I’m similarly confused with my politics and my understanding of myself as female. I like being female and I hate it too. I want to be a feminist and at the same time I wonder how I can possibly be a feminist when I don’t support myself fully? Does being a feminist mean you pay for everything yourself? I used to think so, but it seems like I’m still mostly a feminist even though I live with my parents. Another thing is that I have doubts about going full throttle into things. Can I be a good feminist if I don’t go gung-ho? What if, god-forbid, I disagree with other feminists?!?

I’m like this in so many ways…one foot in the door the other out. I have this inner dialogue of contempt for the world and myself sometimes, but then I try to fight that a lot (other times not so much). I truly think that one of the reasons why I love Hello Kitty so much is that I can full-throttle love everything Hello Kitty without caring if it is right or wrong or true or false or up or down to love all things Hello Kitty. I know that sounds absurd, but I think it might be true. I don’t care if people think I’m weird or childish. I just love Hello Kitty! I don’t feel so free in other areas of my life. I try to be fat-positive, I try to stomp out mental illness stigma, I try to align my politics with things that I think are right, but it is mostly tempered. Even my educational goals are splintered. I can’t pick just one thing and get on with it, so I study as many things as I can.

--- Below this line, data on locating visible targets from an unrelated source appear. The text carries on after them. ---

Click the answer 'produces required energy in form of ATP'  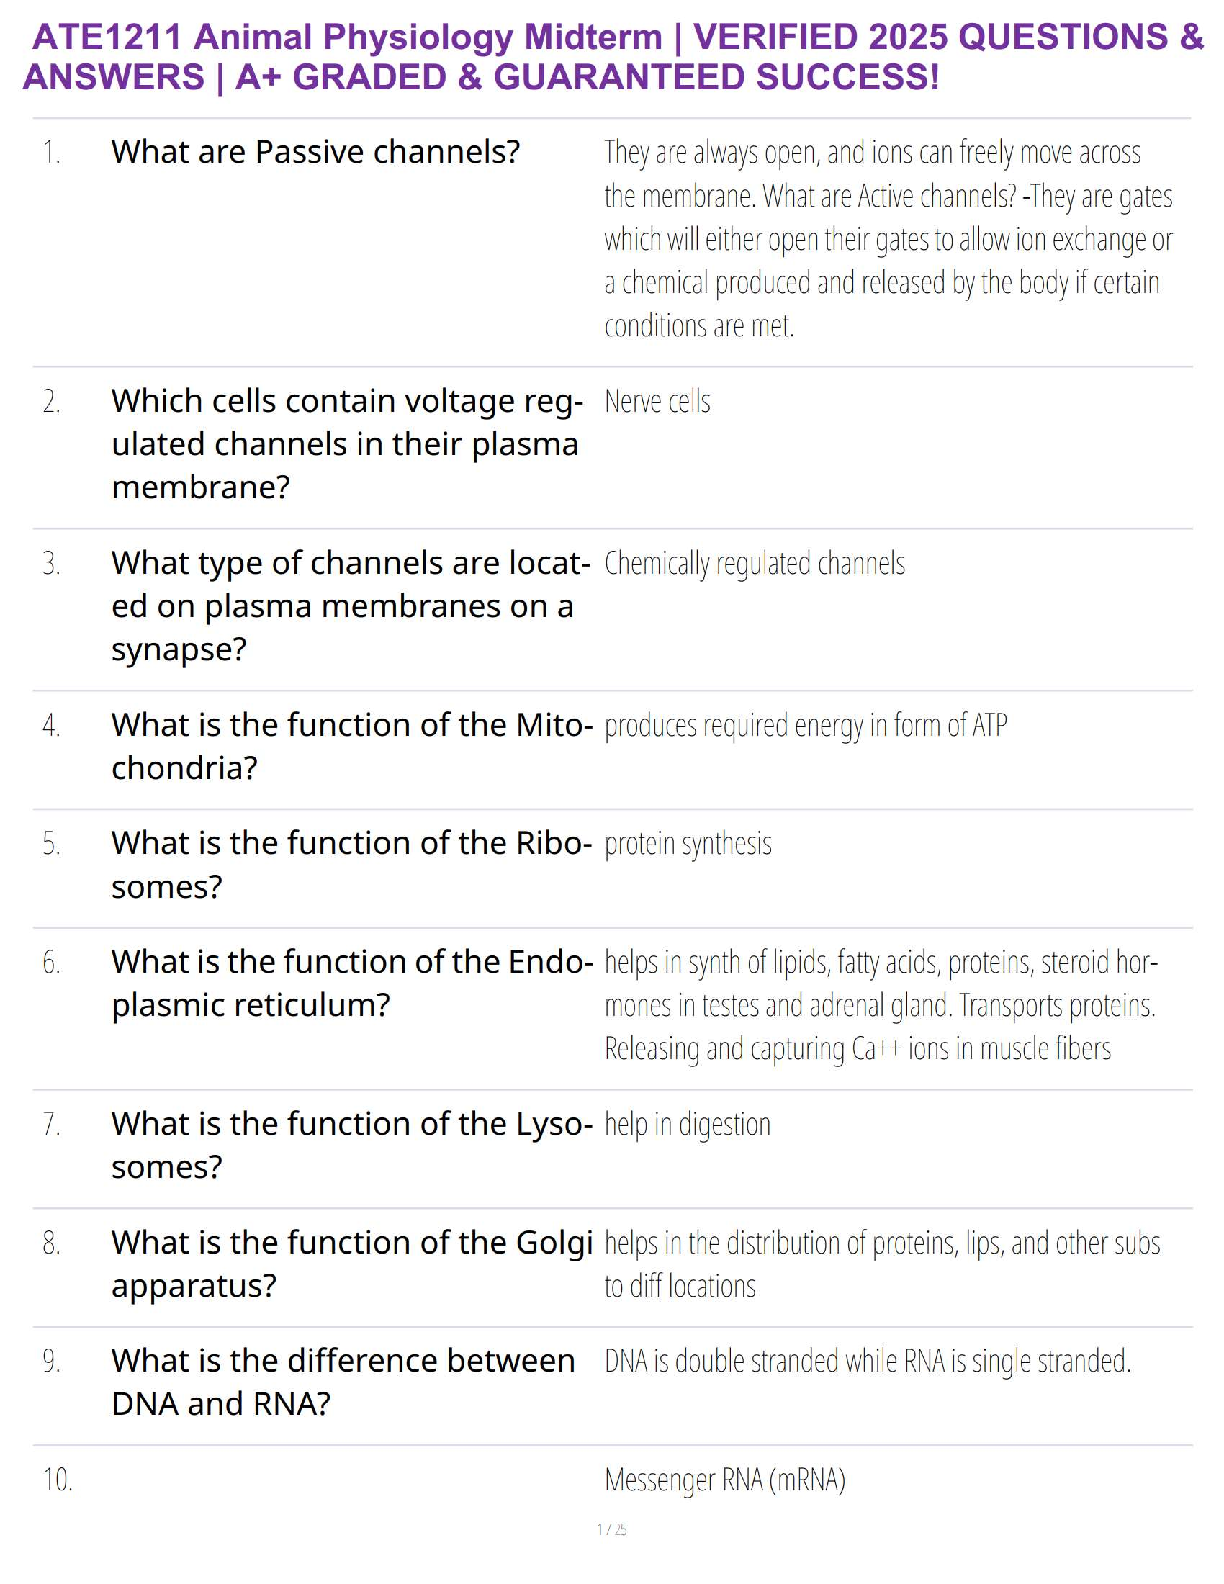(805, 726)
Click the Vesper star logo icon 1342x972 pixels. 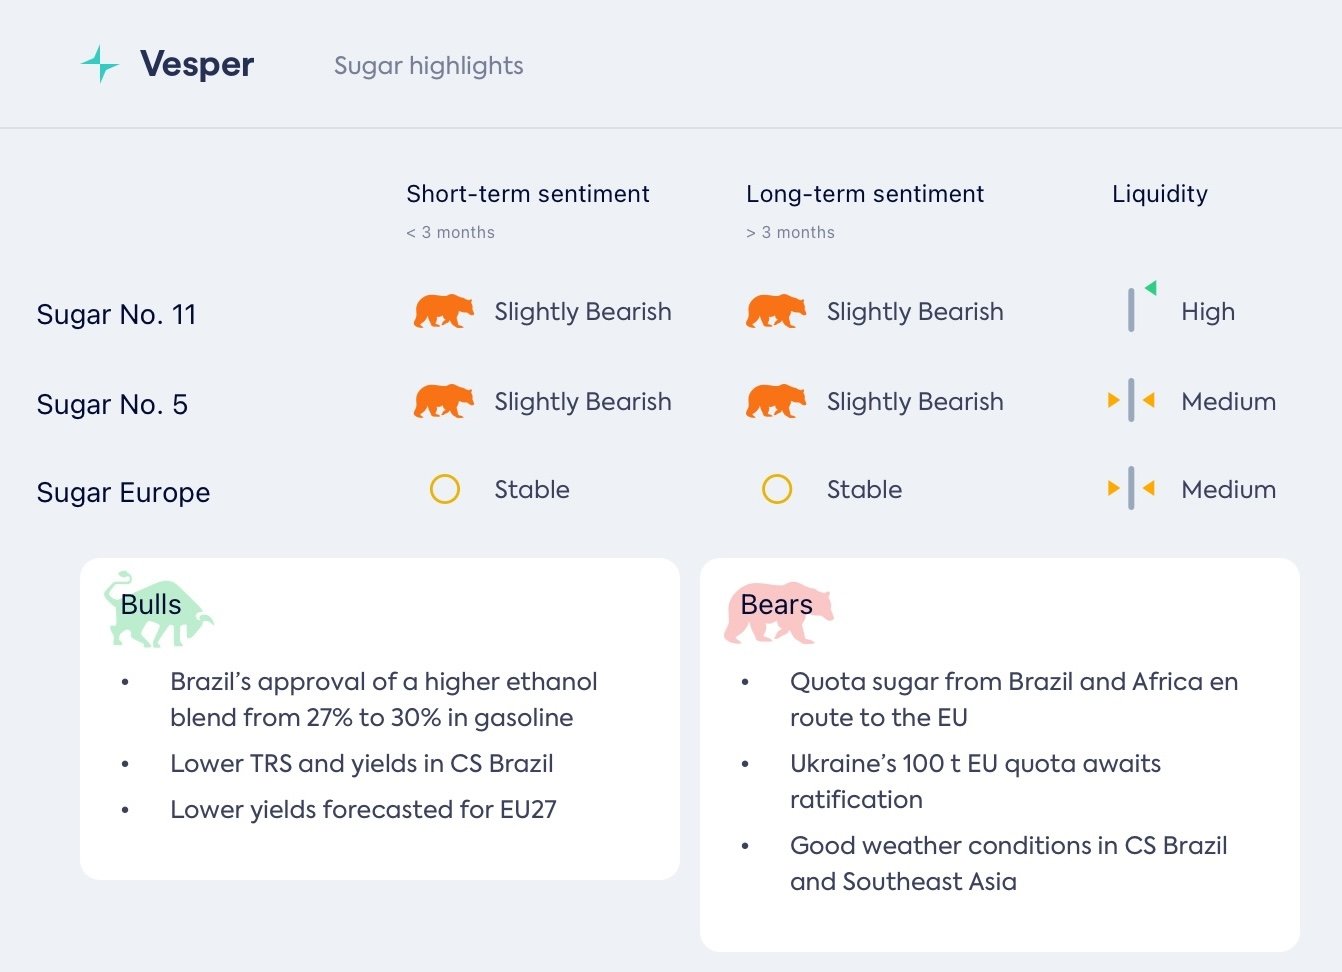(100, 65)
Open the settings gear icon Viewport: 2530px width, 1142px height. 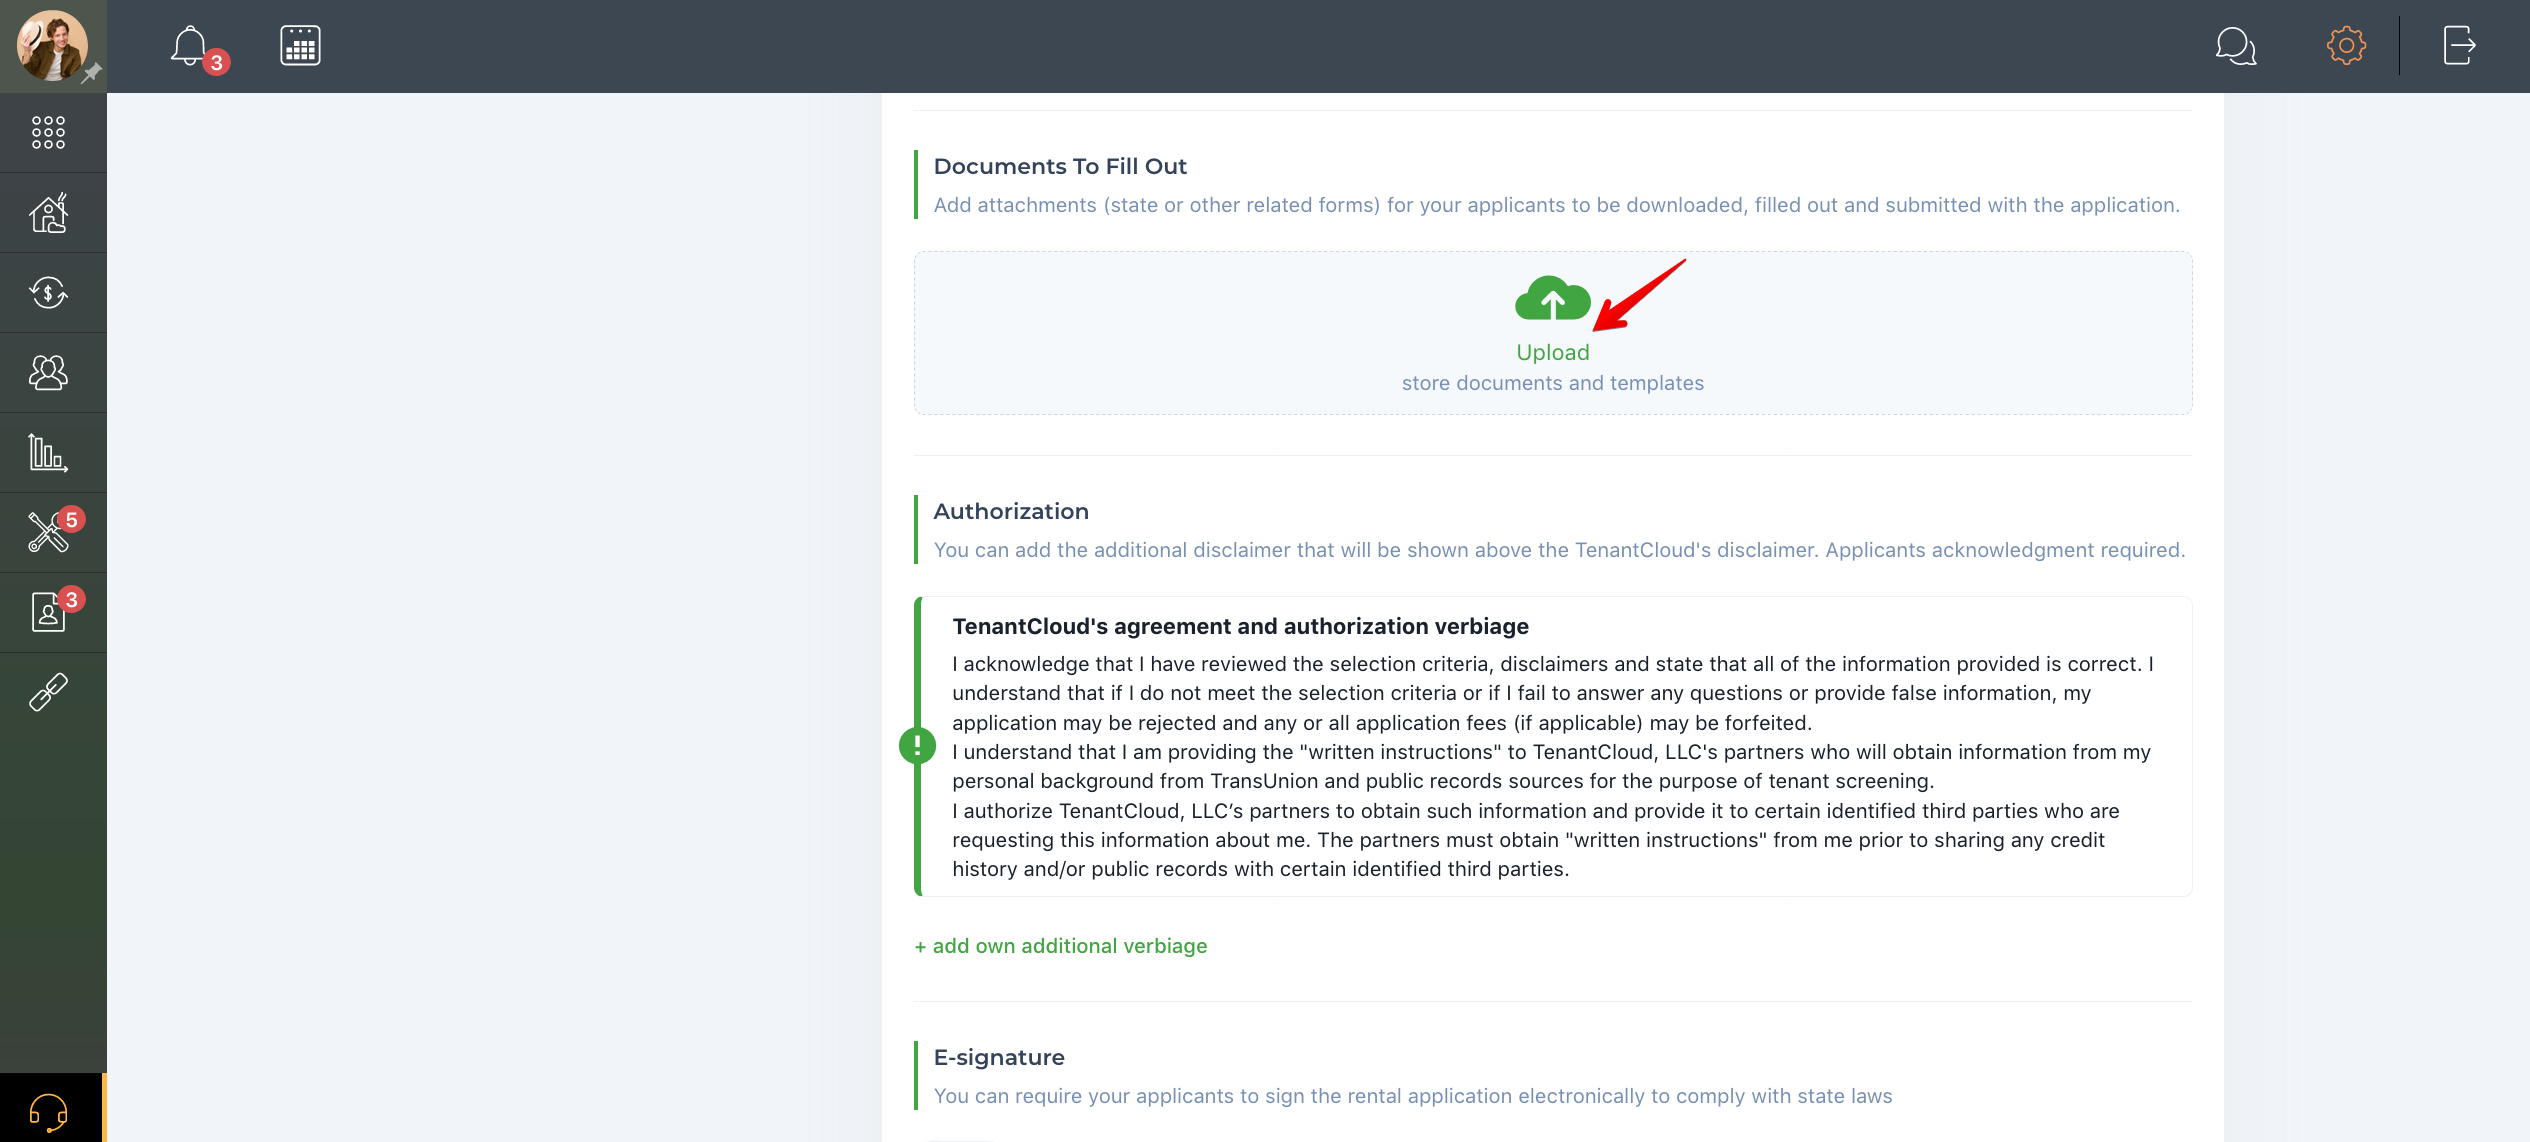(x=2345, y=46)
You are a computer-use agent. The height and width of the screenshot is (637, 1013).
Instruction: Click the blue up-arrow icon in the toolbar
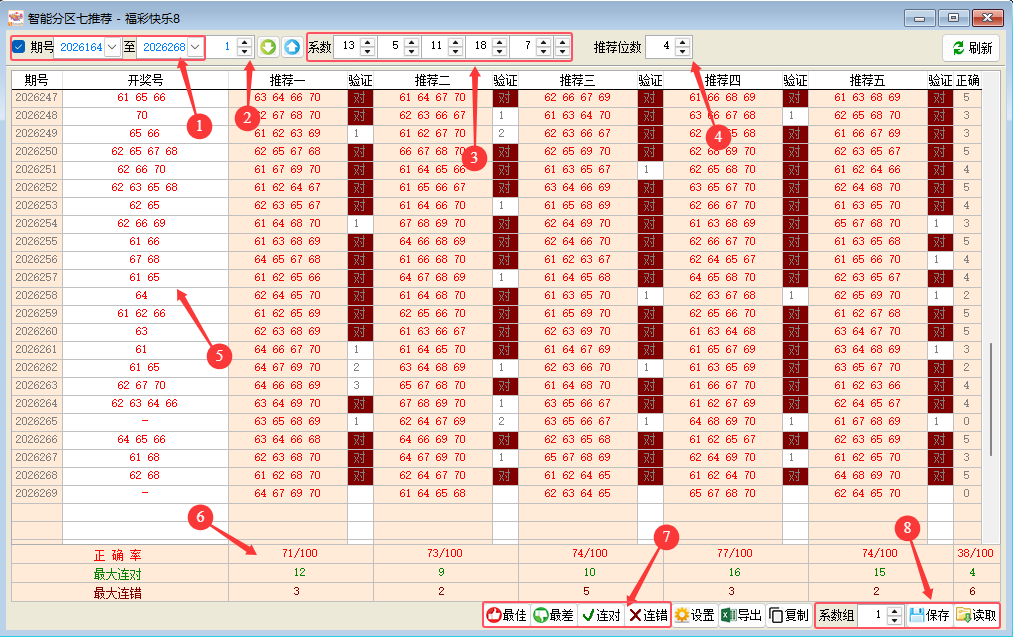292,47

What does this mean for my identity and how I construct it? It is kind of like I’m living in the margins of the margins. I’m marginalized by who I am, and then again I marginalize myself by thinking I’m not fully one thing or the other. I live in the ether, because I refuse or can’t choose to live on terra-firma. Is it easier to live in the ether? I suppose in ways it could be, but it really seems difficult at times. I sometimes desperately desire to say “I AM THIS!” and “THIS IS WHAT I’M ABOUT!” but I can never manage that. I want to know what I’m about. Don’t we all?